Jane S. Saczynski, PhD; George W. Rebok, PhD


Topics in Advanced Practice Nursing eJournal. 2004;4(1) 

In This Article

Patient Assessment

Memory Complaints

Memory complaints, from the patient or a close family member or companion, are the most likely way an APN will detect memory impairment. Short office visits are often not sufficient for interactions to detect impairment without a prompt from the patient about "memory worry." Memory worry is not confined to older adults. Middle-aged adults (and even young adults) report considerable worry about their memory performance,[29] but worry in older adults may be a precursor to impairment.

Memory worry is distinct from memory decline. However, memory worry in older adults with normal baseline cognition predicts the occurrence of dementia within less than 5 years.[30] This suggests that memory worry may be indicative of a decline that cognitive tests are unable to detect. Self-reports of memory worry therefore may be an indicator of the need for preventive intervention efforts.

In addition to memory complaints issued by the patient or family member, the APN may detect memory impairment during the office visit. Patients may have a difficult time answering questions pertaining to medications, diet, or family medical history. Although difficulty answering medical questions may be a sign of memory impairment, it may also be related to anxiety about health questions or uncertainty with answers. Because of this, it is important to follow up a memory complaint or a potential cognitive deficit with a standardized memory or cognitive function test.

Assessment Tools

Once a patient describes a concern about memory or the APN notes a cognitive deficit, there are a number of ways to assess the degree of impairment. Brief inventories are designed to assess global cognitive function but are often not sensitive enough to detect minor changes in memory performance. The most widely used assessment tool for global functioning is the Folstein Mini-Mental State Exam (MMSE).[31]

The MMSE is a 30-item measure assessing the domains of orientation, registration, attention and calculation, recall, language, and visual-spatial construction. A score of < 24 on the MMSE is often used as a cut-point for cognitive impairment with individuals having at least 8 years of education.[32] Scores of 18-23 on the MMSE indicate mild to moderate cognitive impairment, while scores below 18 indicate severe cognitive impairment. Educational and age biases have been reported in MMSE scores; thus, results should be interpreted with caution. (For specific age and education norms, see Crum and colleagues.[32])

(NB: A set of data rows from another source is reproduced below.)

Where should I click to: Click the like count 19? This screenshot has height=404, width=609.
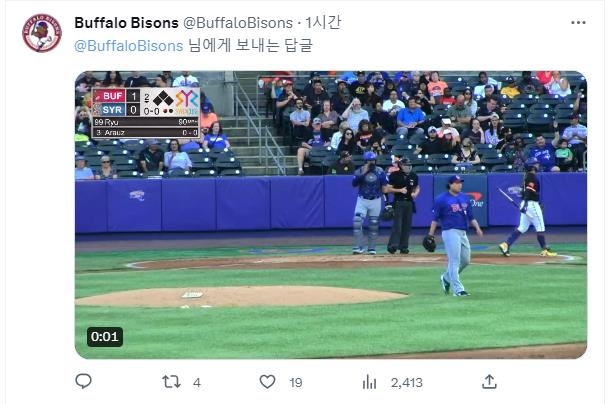[296, 382]
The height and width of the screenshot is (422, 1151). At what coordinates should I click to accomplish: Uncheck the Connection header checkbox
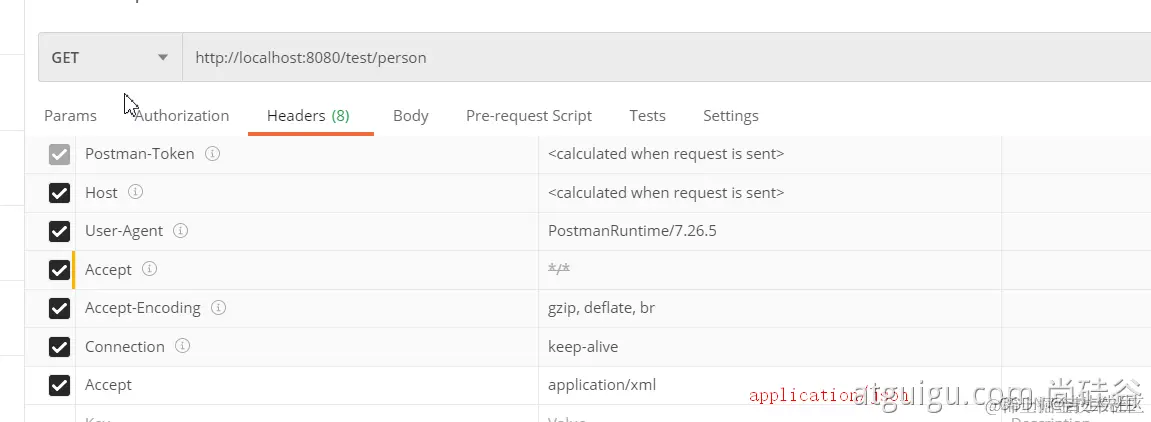pyautogui.click(x=60, y=347)
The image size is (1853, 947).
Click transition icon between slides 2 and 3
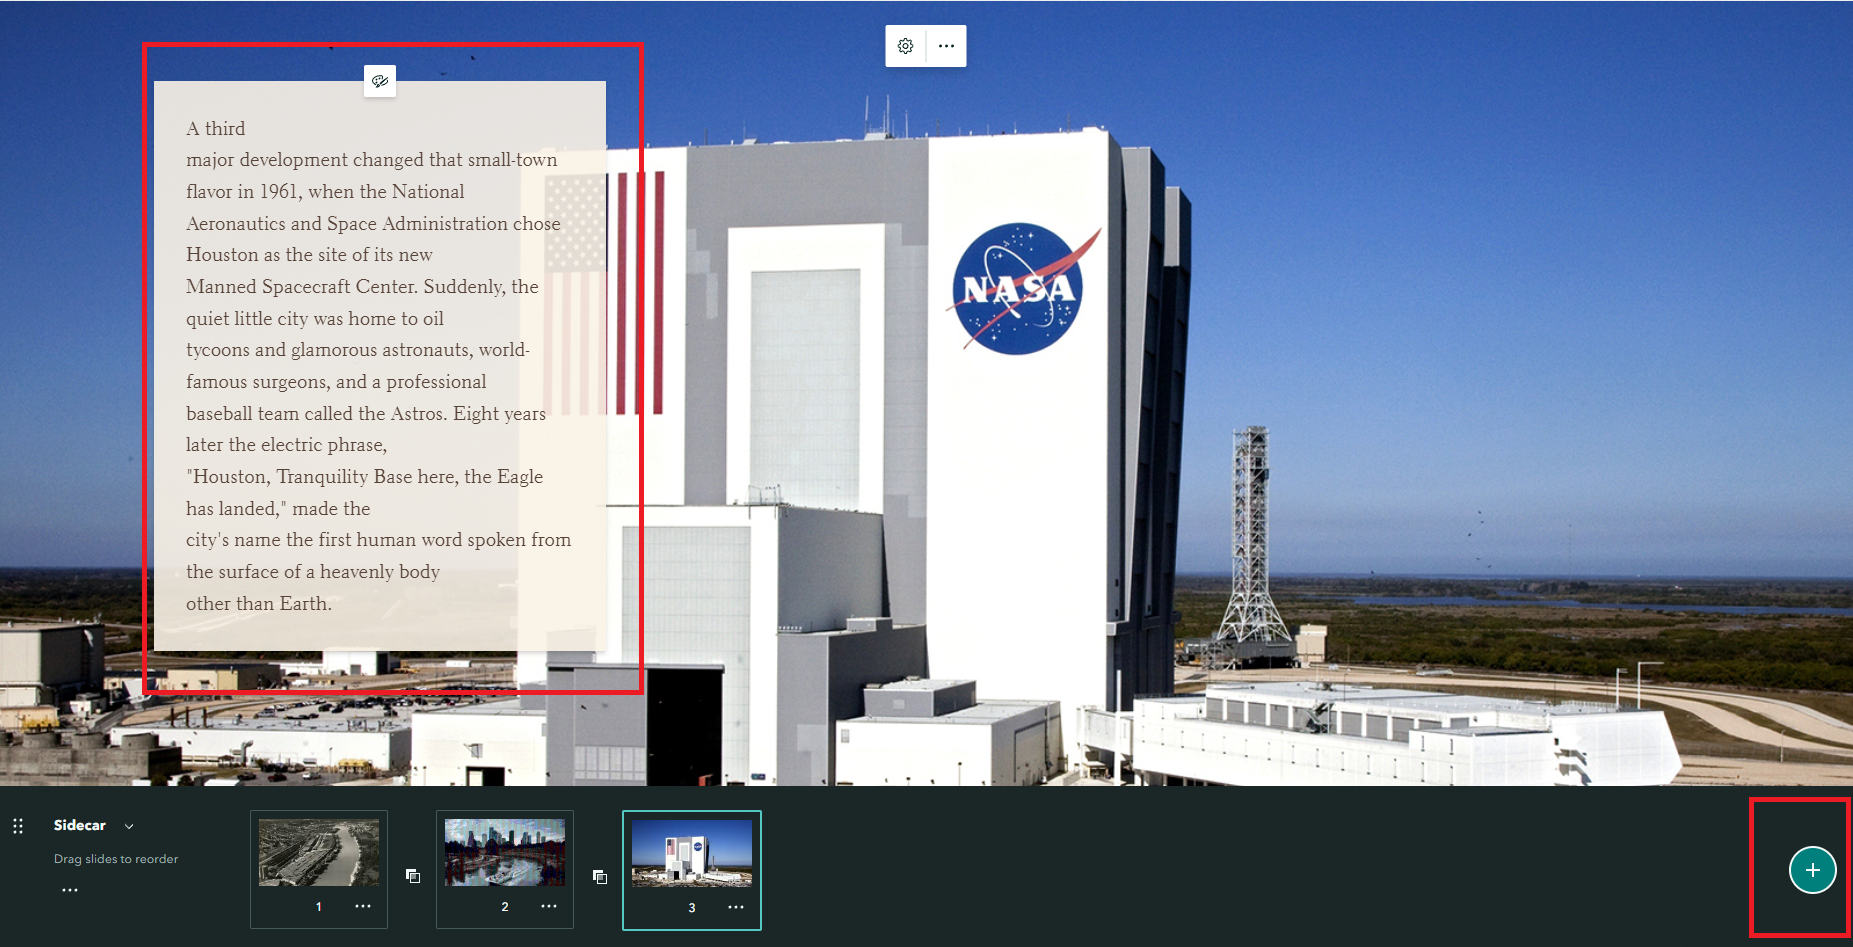(600, 877)
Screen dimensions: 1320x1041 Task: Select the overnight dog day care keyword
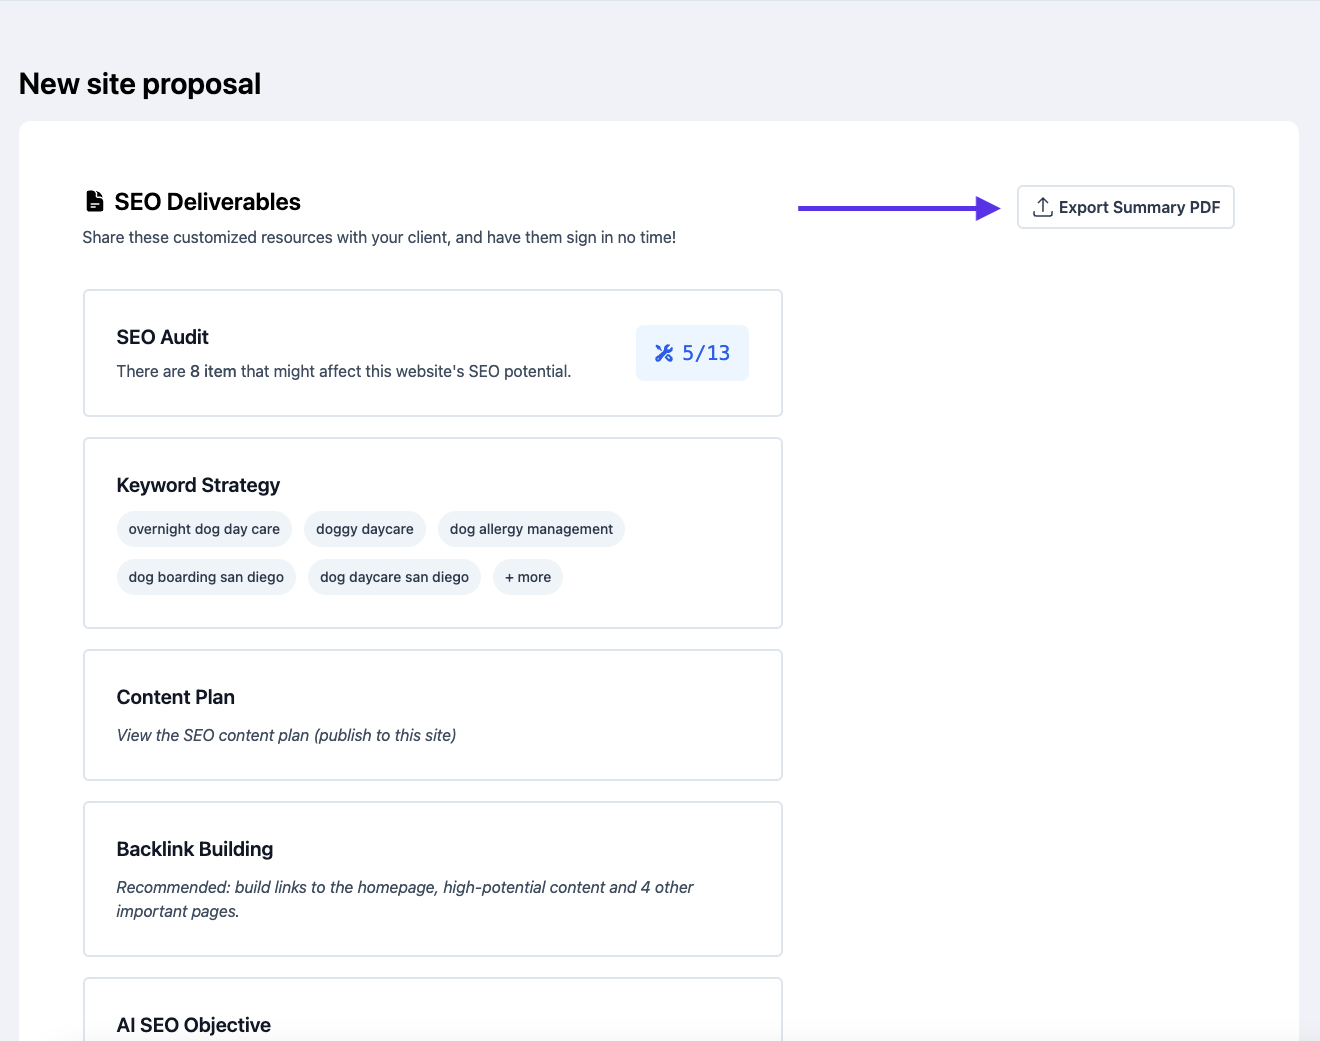click(204, 529)
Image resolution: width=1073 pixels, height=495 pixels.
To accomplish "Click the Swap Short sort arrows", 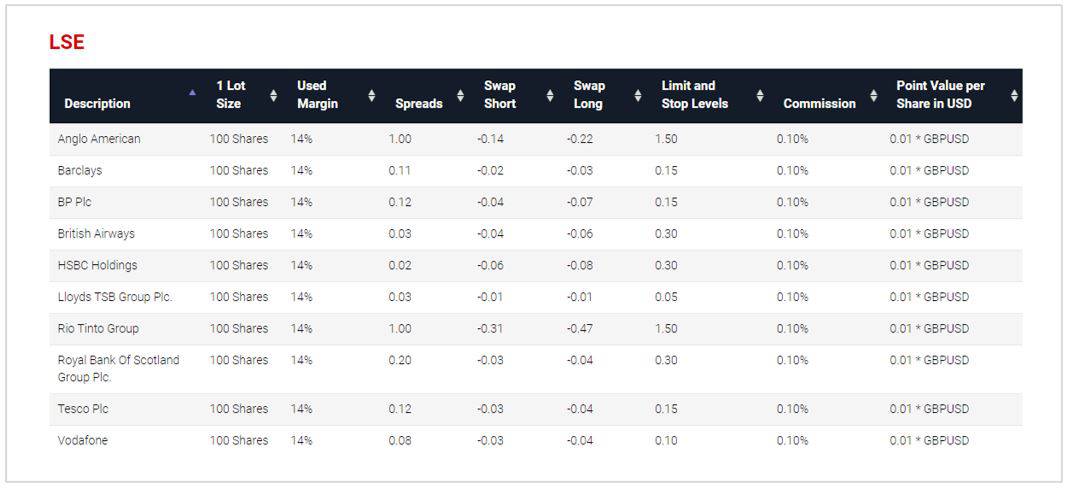I will [550, 96].
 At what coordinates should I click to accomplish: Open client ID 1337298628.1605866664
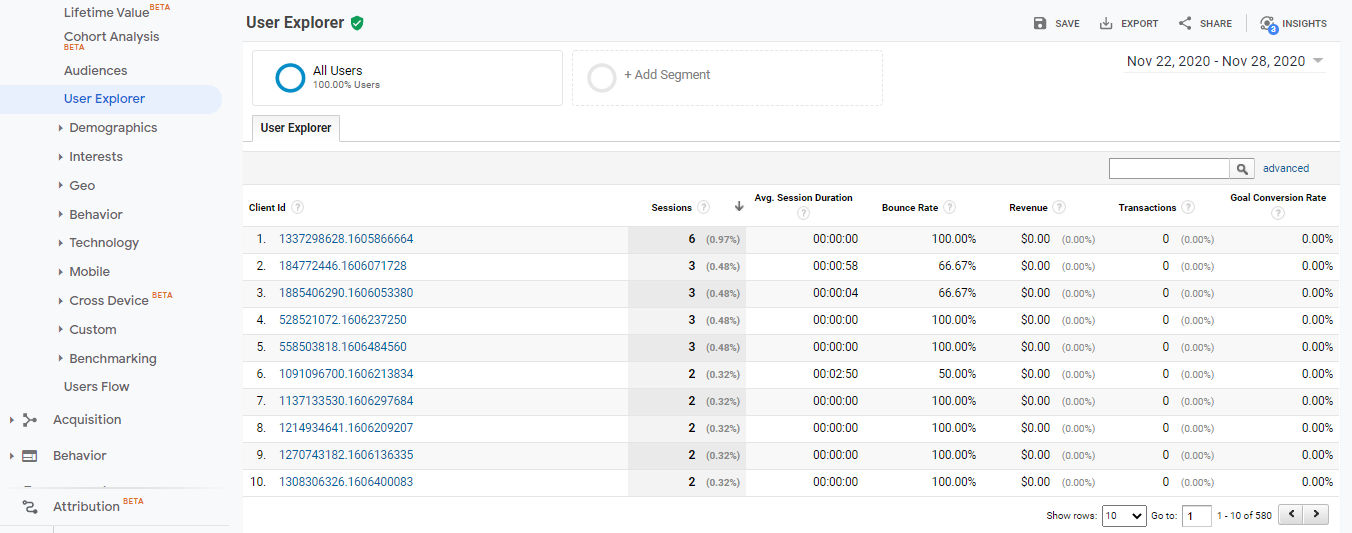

The Short Portable Memory Status Questionnaire (SPMSQ[33]) is a 10-item cognitive measure that measures short- and long-term memory, orientation, and the ability to conduct serial operations and is scored in terms of the number of errors committed. Scoring on the SPMSQ accounts for race and education, with more errors allowed for African-American individuals and those with less education.[34] In white individuals with 9-12 years of education, subjects who make 3 or more errors are considered impaired. The measure permits 1 more error for less education and 1 less error for more education. At each level, African American subjects are permitted 1 additional error before being considered impaired (eg, for African American individuals with 9 to 12 years of education, subjects who make 4 or more errors would be considered impaired).[33]

While the previous tests measure global cognitive function, there are also tests that focus specifically on memory function. The Memory Impairment Screen (MIS) is a brief, 4-item, delayed free- and cued-recall memory impairment test that has high sensitivity and specificity as a screening test for AD and other dementias.[35] Scores on the MIS range from 0-8, and individuals scoring 4 or less are classified as impaired. This cut-score is based on norms from a sample of community volunteers and may not have the same level of discrimination in specific clinical applications, so it must be used with caution.

The MIS is also intended for clinical evaluation of individuals who are likely to have dementia rather than for detecting individuals with preclinical AD. Despite these limitations, the MIS provides efficient, reliable, and valid screening for AD and other dementias. This information is useful to guide treatment plans. Another memory test, the Memory Monitor , is designed to help clients understand how lifestyle can affect everyday memory abilities. The clinician can use the Memory Monitor to assess a patient's readiness for memory challenges and to evaluate how the patient's memory may be improving as a result of treatment.